### Directions
[A] How much larger were the Butterfly Nebula's lobes in ultraviolet than in visible light, according to the AstroSat passage?
[B] Reproduce the portion of the AstroSat passage that begins at the words "The AstroSat Picture of the Month series, or" and ends after the words "bigger celestial body.".

Using the combination of ultraviolet filters on UVIT, researchers attempted to segregate various groups of hot stars and were able to identify stars in each evolutionary stage, as expected. However, they also found, for the first time, that a class of evolved stars called, Red Horizontal Branch, actually consists of two distinct groups. Since locations of the stars on the sky are known, they could carefully look at how these different classes of stars were located within the cluster. Their analysis points to a disagreement with the widely accepted model of how a cluster acquires multiple populations of stars.

Taking advantage of the superior resolution of UVIT combined with its multiple filters, similar studies of individual stars of other globular clusters can lead astronomers to understand how these stellar populations formed in such clusters.

29-Oct-2018: AstroSat discovers ultraviolet wings of Butterfly Nebula

Indian astrophysicists have discovered large ultraviolet lobes and jets that were hurled out from a dying star, using data from AstroSat – space observatory launched by ISRO in 2015. The discovery has been featured as the AstroSat Picture of the Month (APOM) for October.

Professor Kameswara Rao of the Indian Institute of Astrophysics (IIA) and his collaborators used the Ultra-Violet Imaging Telescope (UVIT) on board AstroSat to stare at a planetary nebula called NGC 6302, popularly known as the Butterfly Nebula. A planetary nebula is formed when a star like our Sun, or a few times heavier, is in its dying days. The term, a misnomer now, was coined by astronomers in the 19th century since the nebula looked like planets through their telescopes.

When hydrogen and helium fuel that kept the star shining gets exhausted, the star expands in size and becomes a red giant star. Such stars shed most of their outer layers which expands outwards, and the inner core, made of carbon and oxygen, shrinks further and becomes hotter. This hot core shines brightly in the ultraviolet, and ionizes the expanding gas. This glowing ionized gas is what is seen as a planetary nebula.

Its central star is one of the hottest that we know, at 220000 degrees. The name itself comes from the shape of the two lobes of expanding gas that look like the wings of a butterfly. One might expect a Planetary Nebula to be spherical, but it actually exhibits a range of complicated structures.

Astronomers have studied the two lobes of the nebula for many years through visible light images. They expect that the more energetic ultraviolet light would be emitted closer to the central star, where the hot stellar wind hits the slowly expanding gas. However the lobes imaged with the F169M filter in ultraviolet were about three times larger than the size of the lobes imaged in visible light. After careful analysis, the study concluded that this ultraviolet emission must be due to cold molecular hydrogen gas outside the visible lobes which had gone undetected so far.

The team led by Prof Rao has recently discovered a large ultraviolet halo in yet another planetary nebula using AstroSat, and will be looking at many more such objects in the future. They hope that such discoveries may provide the answer to the age old puzzle of the 'missing mass problem in planetary nebulae'.

This discovery was made possible because of the uniqueness of UVIT. Of all the ultraviolet telescopes in space, UVIT is special in its ability to image a large field of view with a very high resolution, or detail. This ability, coupled with a novel image analysis software that ISRO had developed led us to this discovery.

The AstroSat Picture of the Month series, or APOM, is a year-old initiative of the Public Outreach and Education Committee (POEC) of the Astronomical Society, as well as the AstroSat Training and Outreach Team. The aim of APOM is to share the excitement of AstroSat science as well as the beauty of the Universe with the public.

29-Jan-2017: ASTROSAT captures 'Vampire star'

India’s first dedicated space observatory 'ASTROSAT' has captured the rare phenomenon of a small six-billion-year-old “vampire” star preying on a bigger celestial body.

Scientists say the smaller star, also called as “blue straggler,” feeds off its companion star by sucking out its mass and energy, causing its eventual death.

### Data extracts
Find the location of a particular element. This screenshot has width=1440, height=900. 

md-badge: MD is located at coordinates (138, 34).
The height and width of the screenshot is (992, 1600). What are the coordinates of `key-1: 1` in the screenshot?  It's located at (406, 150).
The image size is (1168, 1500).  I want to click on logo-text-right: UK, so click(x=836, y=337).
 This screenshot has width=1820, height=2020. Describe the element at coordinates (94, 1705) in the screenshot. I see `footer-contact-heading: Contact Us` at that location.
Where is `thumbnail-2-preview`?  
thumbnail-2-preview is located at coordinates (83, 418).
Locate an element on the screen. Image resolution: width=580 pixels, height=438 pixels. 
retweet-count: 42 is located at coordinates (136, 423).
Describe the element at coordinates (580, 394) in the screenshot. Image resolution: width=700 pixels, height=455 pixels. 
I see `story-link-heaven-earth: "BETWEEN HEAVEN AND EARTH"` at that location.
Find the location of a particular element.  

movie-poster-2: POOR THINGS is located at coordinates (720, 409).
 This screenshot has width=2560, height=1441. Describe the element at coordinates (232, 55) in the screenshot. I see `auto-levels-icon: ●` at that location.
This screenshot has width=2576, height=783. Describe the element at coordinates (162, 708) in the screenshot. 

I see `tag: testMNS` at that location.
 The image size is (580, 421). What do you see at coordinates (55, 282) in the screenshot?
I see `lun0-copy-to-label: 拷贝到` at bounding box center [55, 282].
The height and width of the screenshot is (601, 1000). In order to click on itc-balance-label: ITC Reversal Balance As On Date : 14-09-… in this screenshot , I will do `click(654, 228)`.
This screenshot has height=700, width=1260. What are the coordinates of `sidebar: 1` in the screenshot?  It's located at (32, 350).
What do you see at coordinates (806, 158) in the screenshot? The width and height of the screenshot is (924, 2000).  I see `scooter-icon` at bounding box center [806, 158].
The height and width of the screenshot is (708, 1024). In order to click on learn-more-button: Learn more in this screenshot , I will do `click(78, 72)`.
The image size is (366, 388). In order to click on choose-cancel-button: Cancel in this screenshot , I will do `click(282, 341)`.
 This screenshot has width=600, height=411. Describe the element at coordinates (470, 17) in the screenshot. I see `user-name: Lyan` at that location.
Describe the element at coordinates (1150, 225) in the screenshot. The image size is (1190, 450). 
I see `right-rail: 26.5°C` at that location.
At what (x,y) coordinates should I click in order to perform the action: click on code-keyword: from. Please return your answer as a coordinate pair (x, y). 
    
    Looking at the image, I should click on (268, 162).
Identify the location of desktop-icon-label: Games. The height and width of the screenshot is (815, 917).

### Outputs in order
[A] About three times larger.

[B]
The AstroSat Picture of the Month series, or APOM, is a year-old initiative of the Public Outreach and Education Committee (POEC) of the Astronomical Society, as well as the AstroSat Training and Outreach Team. The aim of APOM is to share the excitement of AstroSat science as well as the beauty of the Universe with the public.

29-Jan-2017: ASTROSAT captures 'Vampire star'

India’s first dedicated space observatory 'ASTROSAT' has captured the rare phenomenon of a small six-billion-year-old “vampire” star preying on a bigger celestial body.